Growli

Cold hardiness & minimum temperature

Is Snake-Petal Wax Plant (Hoya ophiopetala)cold hardy? Hardiness zone & min temp

Also called Snake-petal wax plant, snake-petal hoya.

More about snake-petal wax plant

About Snake-Petal Wax Plant

Hoya ophiopetala · also called Snake-petal wax plant, snake-petal hoya · tropical

Hoya ophiopetala is a rare collector's species named for its distinctively shaped petals (Greek: ophis = snake, petalon = petal), producing unusual reflexed or elongated flower lobes atypical of the genus. It is native to tropical Southeast Asia and grows as an epiphytic vine in warm, humid forest understory. Like all hoyas, it requires bright indirect light, excellent drainage, and warm temperatures to thrive and eventually bloom. The most important care rule is to never cut or remove old peduncles — flowers are produced from the same spur repeatedly. The genus Hoya is listed as non-toxic to cats and dogs by the ASPCA.

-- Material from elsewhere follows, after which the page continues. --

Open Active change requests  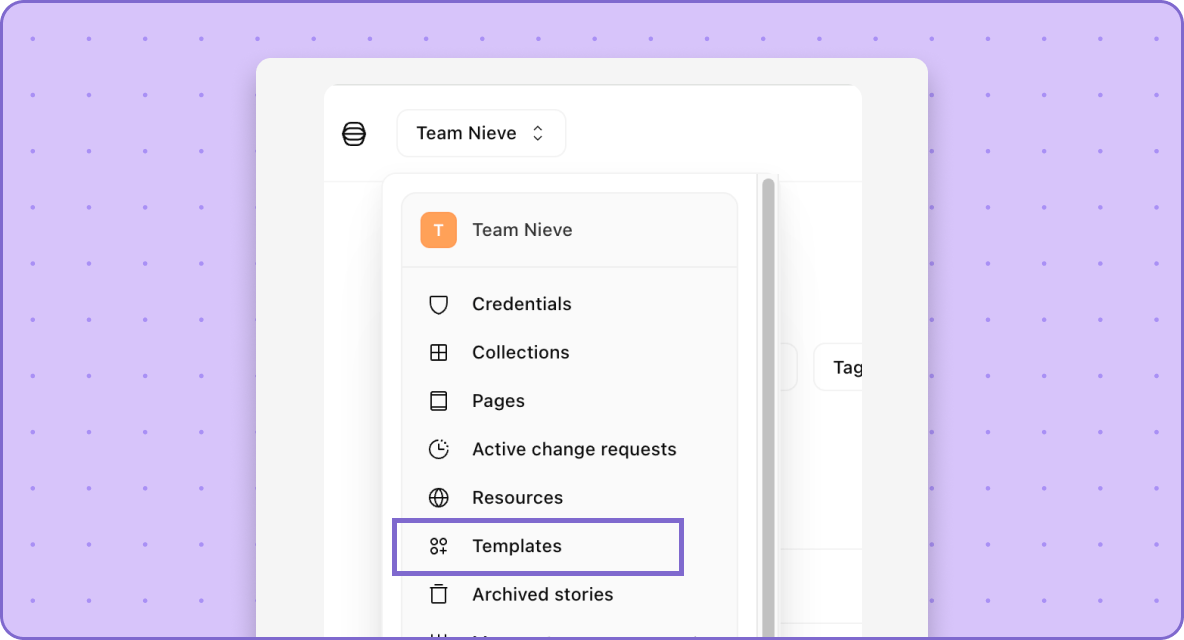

Cold limit: USDA 11–12 (indoor in most climates) · RHS H1b (16–32 °C)

What snake-petal wax plant's hardiness rating actually means

Snake-Petal Wax Plant is not cold hardy. It is a tropical houseplant that dies if it is left out through frost — there is no zone where it overwinters outdoors in a UK or cold-US climate. Its RHS rating of H1b means: Sub-tropical — a normal warm home is fine, but it cannot go outside in a cool season. On the US scale that maps to USDA 11–12 (indoor in most climates) — the zones where it can be left outdoors year-round.

New to these scales? The USDA hardiness zone map explained covers how the zone numbers work, and you can find your own zone with the zone finder.

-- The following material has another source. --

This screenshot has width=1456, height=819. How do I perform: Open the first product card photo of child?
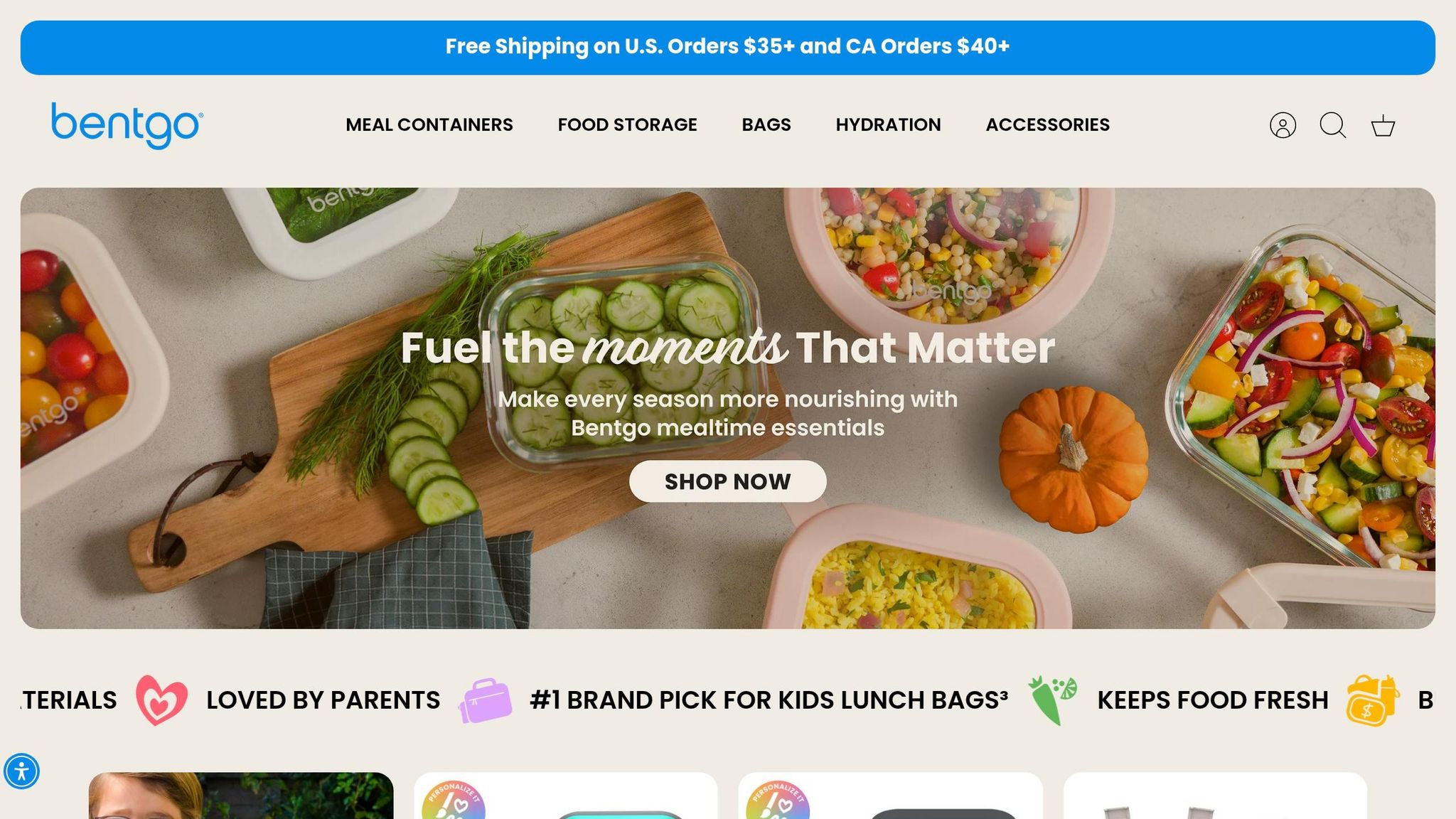tap(241, 796)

Minimum temperature — and what happens below it

Minimum survivable temperature is roughly about 10 °C (sustained cold below this is damaging). Snake-Petal Wax Plant has no frost tolerance at all — it is an indoor plant in any climate with a real winter.

Concretely, for snake-petal wax plant as it gets too cold:

Can snake-petal wax plant go outside or overwinter — and where?

Work back from your local frost dates with the frost-date calculator: the last spring frost and first autumn frost are what really decide when snake-petal wax plant can be outside. US growers can check USDA zones; UK growers should use the RHS hardiness ratings, which match the H1b figure above.

Snake-Petal Wax Plant hardiness — frequently asked questions

Is snake-petal wax plant cold hardy?

Snake-Petal Wax Plant is not cold hardy. It is a tropical houseplant that dies if it is left out through frost — there is no zone where it overwinters outdoors in a UK or cold-US climate. Indoor-only in almost every home. Snake-Petal Wax Plant can only live outside year-round in genuinely frost-free climates (roughly USDA 11–12 (indoor in most climates)); everywhere else it is a houseplant that summers out at most.

What is the minimum temperature snake-petal wax plant can survive?

Minimum survivable temperature is roughly about 10 °C (sustained cold below this is damaging). Snake-Petal Wax Plant has no frost tolerance at all — it is an indoor plant in any climate with a real winter.

What hardiness zone is snake-petal wax plant?

Snake-Petal Wax Plant is rated USDA 11–12 (indoor in most climates) and RHS H1b — Sub-tropical — a normal warm home is fine, but it cannot go outside in a cool season.

Can snake-petal wax plant survive winter outside?

It can holiday outdoors in summer once nights are reliably above 10 °C, in shade or dappled light, hardened off gradually. Bring it back indoors well before the first autumn frost — do not wait for a frost warning, move it when nights drop toward 10-12 °C. It will never overwinter outside in a temperate climate; the indoors is its winter home, full stop.

What happens to snake-petal wax plant below its minimum temperature?

Below about about 10 °C, growth stalls and the leaves start to show cold stress — dark, water-soaked, or yellowing patches. A single light frost blackens the foliage; a hard freeze kills the whole plant, roots included, and it does not recover. Even a cold, draughty windowsill or an unheated porch in winter can be enough to damage it permanently.